== 练习任务 ==
a - 改写关于流式输出的摘录中的一段：从含有"这篇文章结合一个 Vue +"的那句开始，到"支持结束事件（done）和错误事件（error）。"结束，并把其中的"chunk"替换为"数据块"。
b - 列出关于流式输出的摘录在 SSE 示例数据中出现的全部 JSON 字段名。
c - 接着关于流式输出的摘录最后一句往下续写。

AI Chat实现第一步，流式输出，教你如何实现打字流前端如何实现 Chat 流式输出：从 0 到可上线在 AI 对话

打字.gif

前端如何实现 Chat 流式输出：从 0 到可上线

在 AI 对话场景里，用户最敏感的不是“总耗时”，而是“多久看到第一个字”。
流式输出（Streaming）最大的价值，就是让回复边生成边展示，显著提升体感速度。

这篇文章结合一个 Vue + Pinia 项目的真实代码，讲清楚前端如何实现稳定的流式聊天输出。

1. 先明确目标：我们到底要实现什么

一个可用的流式 Chat 前端，至少要满足下面 5 点：

请求发出后，能持续接收后端增量数据（不是一次性返回全文）。
每收到一个 chunk，就把它追加到页面上。
支持结束事件（done）和错误事件（error）。
支持会话 ID 回传（新会话 -> 后端创建 -> 前端接管）。
UI 不“卡帧”，用户确实能看到“逐段输出”。

2. 协议约定：前后端先说好 SSE 格式

这套实现走的是 text/event-stream，后端按行推送：

data: {"content": "你"}

data: {"content": "好"}

data: {"done": true, "conversation_id": "conv_abc123", "message_id": "msg_001"}

前端只需要抓住一个核心：逐行解析 data: ，拿到 JSON 后按字段分发逻辑。

== 所给资料 ==

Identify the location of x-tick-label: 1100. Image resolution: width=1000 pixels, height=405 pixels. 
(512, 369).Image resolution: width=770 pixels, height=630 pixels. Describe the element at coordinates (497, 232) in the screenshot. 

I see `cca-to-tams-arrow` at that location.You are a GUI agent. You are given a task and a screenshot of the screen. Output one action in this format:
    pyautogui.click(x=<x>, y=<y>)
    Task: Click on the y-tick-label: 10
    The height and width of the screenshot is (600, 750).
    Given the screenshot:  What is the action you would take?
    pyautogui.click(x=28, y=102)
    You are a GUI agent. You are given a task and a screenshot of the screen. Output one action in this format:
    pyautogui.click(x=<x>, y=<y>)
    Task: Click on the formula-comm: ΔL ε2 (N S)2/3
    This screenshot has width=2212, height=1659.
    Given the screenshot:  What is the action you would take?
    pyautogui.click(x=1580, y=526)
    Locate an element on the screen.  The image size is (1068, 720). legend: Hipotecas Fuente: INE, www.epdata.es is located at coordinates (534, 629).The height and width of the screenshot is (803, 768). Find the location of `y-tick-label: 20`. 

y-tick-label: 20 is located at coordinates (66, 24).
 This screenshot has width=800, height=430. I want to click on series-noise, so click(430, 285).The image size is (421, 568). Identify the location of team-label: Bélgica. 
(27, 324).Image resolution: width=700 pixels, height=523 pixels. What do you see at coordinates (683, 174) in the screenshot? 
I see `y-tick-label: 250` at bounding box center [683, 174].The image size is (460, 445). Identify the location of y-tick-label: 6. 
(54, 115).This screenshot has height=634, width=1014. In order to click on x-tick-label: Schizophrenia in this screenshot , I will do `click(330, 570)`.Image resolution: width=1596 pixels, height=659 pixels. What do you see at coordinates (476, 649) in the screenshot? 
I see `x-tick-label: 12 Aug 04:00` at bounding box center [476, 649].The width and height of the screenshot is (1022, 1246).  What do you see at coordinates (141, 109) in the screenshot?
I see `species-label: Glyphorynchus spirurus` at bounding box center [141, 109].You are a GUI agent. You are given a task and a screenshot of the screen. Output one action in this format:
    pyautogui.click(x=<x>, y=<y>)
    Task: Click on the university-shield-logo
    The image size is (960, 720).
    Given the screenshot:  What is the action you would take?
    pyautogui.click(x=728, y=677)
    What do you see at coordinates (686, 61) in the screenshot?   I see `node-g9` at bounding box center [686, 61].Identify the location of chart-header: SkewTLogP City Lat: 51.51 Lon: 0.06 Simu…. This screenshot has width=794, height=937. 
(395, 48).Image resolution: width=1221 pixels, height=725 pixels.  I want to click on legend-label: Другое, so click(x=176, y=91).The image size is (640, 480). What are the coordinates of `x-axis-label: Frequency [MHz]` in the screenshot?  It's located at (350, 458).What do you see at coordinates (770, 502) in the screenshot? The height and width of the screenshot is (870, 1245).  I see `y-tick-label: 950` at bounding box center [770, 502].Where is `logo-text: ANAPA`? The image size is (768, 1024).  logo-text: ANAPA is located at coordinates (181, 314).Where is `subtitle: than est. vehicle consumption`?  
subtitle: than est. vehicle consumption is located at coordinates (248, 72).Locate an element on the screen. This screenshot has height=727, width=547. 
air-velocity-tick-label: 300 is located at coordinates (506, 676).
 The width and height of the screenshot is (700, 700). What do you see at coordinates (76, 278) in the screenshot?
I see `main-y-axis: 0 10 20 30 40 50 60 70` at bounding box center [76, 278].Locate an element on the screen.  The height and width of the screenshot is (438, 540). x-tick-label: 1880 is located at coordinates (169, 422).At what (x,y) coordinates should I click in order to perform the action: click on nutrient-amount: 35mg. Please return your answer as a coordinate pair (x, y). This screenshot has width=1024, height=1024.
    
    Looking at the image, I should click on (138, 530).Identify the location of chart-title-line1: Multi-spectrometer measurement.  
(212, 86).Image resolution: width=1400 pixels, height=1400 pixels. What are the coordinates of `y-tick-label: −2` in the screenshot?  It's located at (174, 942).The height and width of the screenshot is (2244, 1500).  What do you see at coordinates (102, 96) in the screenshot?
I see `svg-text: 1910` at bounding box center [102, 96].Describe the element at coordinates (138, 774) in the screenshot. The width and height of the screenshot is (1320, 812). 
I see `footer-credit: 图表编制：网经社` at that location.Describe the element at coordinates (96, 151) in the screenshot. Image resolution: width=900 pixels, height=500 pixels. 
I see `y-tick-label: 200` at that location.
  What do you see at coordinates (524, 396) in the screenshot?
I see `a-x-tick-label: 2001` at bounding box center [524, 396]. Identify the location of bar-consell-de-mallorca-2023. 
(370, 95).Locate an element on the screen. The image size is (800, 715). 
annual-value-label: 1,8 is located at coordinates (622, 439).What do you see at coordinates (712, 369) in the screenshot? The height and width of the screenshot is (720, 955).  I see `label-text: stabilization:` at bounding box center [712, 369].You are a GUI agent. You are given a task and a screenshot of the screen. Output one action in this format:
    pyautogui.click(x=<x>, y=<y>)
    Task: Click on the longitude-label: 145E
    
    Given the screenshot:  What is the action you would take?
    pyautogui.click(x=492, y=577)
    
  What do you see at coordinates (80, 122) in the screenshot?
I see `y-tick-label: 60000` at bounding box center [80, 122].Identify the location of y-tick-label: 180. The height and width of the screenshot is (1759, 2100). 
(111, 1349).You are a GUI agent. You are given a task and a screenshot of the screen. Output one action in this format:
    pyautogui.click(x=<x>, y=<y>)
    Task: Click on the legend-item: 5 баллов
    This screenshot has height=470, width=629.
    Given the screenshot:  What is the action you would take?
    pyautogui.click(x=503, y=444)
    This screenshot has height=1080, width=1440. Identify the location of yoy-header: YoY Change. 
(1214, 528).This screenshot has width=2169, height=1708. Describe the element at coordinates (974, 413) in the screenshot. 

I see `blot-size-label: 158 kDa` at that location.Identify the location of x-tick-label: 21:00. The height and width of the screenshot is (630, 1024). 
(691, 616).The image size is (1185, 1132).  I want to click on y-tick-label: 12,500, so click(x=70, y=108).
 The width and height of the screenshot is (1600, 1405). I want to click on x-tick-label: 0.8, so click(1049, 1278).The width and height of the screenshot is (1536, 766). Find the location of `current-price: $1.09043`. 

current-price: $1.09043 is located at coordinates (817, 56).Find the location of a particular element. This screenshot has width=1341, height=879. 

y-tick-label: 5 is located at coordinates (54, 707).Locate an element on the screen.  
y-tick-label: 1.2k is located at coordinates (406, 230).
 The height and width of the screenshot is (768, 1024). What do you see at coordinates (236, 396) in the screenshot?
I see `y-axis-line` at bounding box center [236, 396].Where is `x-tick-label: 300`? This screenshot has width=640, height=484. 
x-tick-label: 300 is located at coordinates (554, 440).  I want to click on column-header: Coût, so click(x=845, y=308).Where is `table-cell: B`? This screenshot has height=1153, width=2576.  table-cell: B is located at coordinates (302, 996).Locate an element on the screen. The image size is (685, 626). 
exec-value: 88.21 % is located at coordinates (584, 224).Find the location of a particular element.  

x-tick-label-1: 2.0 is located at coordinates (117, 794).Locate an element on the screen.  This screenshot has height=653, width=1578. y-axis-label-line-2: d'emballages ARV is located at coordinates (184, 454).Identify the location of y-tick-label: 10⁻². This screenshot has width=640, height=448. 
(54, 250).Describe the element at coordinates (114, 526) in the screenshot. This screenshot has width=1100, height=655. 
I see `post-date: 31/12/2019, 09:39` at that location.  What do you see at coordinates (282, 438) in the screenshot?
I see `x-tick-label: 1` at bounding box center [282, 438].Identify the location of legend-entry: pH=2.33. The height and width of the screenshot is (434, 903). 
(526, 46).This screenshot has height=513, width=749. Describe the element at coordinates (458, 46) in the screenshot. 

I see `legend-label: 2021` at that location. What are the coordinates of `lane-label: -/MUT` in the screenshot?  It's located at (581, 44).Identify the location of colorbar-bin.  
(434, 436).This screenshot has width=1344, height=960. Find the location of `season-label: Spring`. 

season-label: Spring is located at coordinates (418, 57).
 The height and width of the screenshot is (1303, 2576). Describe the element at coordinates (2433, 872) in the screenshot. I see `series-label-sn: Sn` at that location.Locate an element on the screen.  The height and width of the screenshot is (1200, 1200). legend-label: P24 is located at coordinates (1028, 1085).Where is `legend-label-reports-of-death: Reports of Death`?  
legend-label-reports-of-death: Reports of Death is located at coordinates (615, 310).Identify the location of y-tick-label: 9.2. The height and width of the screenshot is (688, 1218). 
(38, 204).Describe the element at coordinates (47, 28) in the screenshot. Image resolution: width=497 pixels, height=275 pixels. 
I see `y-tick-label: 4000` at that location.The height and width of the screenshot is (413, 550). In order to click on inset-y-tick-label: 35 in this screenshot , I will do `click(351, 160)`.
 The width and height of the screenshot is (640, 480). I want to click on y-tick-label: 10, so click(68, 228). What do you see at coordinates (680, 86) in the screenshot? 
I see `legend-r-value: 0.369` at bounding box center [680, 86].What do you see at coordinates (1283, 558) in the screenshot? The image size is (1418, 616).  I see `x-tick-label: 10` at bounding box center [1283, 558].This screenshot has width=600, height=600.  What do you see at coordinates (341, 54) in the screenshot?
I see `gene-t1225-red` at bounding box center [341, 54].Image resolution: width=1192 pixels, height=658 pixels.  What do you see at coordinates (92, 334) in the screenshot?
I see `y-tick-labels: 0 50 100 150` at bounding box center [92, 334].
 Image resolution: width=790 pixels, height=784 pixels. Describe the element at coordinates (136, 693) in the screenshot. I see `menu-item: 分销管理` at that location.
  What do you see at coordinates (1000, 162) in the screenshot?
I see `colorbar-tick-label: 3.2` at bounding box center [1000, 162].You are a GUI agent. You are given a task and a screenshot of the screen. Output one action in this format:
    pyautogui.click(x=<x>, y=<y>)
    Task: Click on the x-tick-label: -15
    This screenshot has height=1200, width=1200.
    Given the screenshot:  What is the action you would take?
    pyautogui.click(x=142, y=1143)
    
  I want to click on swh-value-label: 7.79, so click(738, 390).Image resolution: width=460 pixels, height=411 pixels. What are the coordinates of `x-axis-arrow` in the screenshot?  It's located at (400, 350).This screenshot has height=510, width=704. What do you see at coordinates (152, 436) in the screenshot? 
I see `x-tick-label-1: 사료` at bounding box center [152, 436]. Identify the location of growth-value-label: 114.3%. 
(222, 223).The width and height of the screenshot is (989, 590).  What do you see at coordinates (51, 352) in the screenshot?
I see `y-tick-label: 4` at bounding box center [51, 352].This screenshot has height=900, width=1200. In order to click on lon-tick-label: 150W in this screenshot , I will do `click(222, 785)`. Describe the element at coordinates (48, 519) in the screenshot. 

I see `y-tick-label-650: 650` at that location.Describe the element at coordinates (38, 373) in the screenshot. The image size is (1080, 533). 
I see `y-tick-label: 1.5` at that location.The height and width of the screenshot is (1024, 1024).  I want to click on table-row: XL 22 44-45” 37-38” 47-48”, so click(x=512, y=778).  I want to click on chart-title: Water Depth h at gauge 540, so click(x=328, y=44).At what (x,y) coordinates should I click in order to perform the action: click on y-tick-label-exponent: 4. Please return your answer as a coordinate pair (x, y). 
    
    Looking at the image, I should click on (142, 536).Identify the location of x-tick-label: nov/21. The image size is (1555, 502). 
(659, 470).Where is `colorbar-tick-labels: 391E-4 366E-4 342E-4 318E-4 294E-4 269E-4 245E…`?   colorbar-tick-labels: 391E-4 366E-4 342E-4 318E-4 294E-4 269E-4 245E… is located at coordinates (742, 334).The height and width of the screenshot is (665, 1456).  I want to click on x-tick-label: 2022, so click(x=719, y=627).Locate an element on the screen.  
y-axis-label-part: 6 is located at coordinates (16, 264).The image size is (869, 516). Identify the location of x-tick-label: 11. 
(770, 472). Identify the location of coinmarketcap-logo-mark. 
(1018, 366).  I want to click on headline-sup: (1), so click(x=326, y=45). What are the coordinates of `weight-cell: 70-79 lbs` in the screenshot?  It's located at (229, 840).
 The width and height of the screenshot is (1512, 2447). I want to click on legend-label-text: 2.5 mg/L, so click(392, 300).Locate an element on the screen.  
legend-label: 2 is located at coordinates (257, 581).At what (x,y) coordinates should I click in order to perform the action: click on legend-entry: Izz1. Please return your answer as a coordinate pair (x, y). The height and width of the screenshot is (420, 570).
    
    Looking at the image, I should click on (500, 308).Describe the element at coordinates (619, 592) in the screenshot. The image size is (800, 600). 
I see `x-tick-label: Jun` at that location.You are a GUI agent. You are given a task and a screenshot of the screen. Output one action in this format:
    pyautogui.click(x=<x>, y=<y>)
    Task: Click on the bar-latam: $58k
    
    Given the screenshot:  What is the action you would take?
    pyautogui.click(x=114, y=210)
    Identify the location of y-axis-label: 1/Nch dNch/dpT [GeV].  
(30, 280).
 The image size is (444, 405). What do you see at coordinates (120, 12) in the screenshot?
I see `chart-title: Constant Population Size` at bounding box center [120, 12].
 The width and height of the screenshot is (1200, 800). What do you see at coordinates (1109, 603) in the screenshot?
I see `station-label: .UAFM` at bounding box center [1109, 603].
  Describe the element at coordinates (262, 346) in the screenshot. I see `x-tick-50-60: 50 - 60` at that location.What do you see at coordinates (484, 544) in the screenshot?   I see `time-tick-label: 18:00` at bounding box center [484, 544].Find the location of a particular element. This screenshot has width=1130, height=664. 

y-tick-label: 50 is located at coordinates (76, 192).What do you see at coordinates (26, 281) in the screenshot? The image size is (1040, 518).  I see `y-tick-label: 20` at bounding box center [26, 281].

== 参考答案 ==
a -
这篇文章结合一个 Vue + Pinia 项目的真实代码，讲清楚前端如何实现稳定的流式聊天输出。

1. 先明确目标：我们到底要实现什么

一个可用的流式 Chat 前端，至少要满足下面 5 点：

请求发出后，能持续接收后端增量数据（不是一次性返回全文）。
每收到一个 数据块，就把它追加到页面上。
支持结束事件（done）和错误事件（error）。

b - content、done、conversation_id、message_id

c -
3. API 层：用 fetch + ReadableStream 读取流

下面是核心实现思路：

export async function streamChat(message, history = [], { conversationId, onChunk, onDone, onError, signal } = {}) {
  const res = await fetch("/chat/stream", {
    method: "POST",
    headers: { "Content-Type": "application/json" },
    body: JSON.stringify({ message, history, conversation_id: conversationId || null }),
    signal,
  })

  if (!res.ok) throw new Error(res.statusText || "请求失败")

  const reader = res.body.getReader()
  const decoder = new TextDecoder("utf-8")
  let buffer = ""
  let fullText = ""

  while (true) {
    const { done, value } = await reader.read()
    if (value) buffer += decoder.decode(value, { stream: true })

    const lines = buffer.split("\n")
    buffer = lines.pop() || ""

    for (const line of lines) {
      if (!line.startsWith("data: ")) continue
      const raw = line.slice(6).trim()
      if (!raw) continue

      const data = JSON.parse(raw)
      if (data.error) {
        onError?.(data.error)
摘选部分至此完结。